Task goal :: Report every line of the material that contains the string "agent".

::::::::

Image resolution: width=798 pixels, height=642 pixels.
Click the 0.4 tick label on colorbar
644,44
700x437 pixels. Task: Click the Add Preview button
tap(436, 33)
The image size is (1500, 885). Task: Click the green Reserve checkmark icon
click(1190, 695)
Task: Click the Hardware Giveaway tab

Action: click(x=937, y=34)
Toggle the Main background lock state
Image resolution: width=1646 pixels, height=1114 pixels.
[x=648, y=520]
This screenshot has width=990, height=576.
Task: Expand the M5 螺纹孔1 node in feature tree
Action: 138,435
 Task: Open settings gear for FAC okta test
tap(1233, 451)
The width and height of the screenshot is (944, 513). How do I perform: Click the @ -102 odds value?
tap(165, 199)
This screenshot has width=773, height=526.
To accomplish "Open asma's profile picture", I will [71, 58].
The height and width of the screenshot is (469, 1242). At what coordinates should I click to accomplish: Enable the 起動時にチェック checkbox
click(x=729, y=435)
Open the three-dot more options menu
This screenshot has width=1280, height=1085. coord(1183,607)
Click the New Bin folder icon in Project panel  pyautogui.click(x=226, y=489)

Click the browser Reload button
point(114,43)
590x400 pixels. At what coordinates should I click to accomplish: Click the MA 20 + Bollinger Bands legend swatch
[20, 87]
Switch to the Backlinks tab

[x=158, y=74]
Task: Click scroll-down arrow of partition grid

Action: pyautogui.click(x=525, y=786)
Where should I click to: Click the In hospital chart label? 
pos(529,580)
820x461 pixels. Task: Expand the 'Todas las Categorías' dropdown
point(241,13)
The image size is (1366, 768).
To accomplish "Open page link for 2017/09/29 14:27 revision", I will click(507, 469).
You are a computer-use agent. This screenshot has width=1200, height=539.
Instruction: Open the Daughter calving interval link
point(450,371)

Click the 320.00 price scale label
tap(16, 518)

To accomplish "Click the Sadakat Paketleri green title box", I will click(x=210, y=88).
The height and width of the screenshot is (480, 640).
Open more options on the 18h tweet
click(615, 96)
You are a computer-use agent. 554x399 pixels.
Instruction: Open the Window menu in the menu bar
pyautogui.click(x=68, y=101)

::::::::

Output of the task ::
You are a computer-use agent. This screenshot has width=1200, height=539.
You are a computer-use agent. 554x399 pixels.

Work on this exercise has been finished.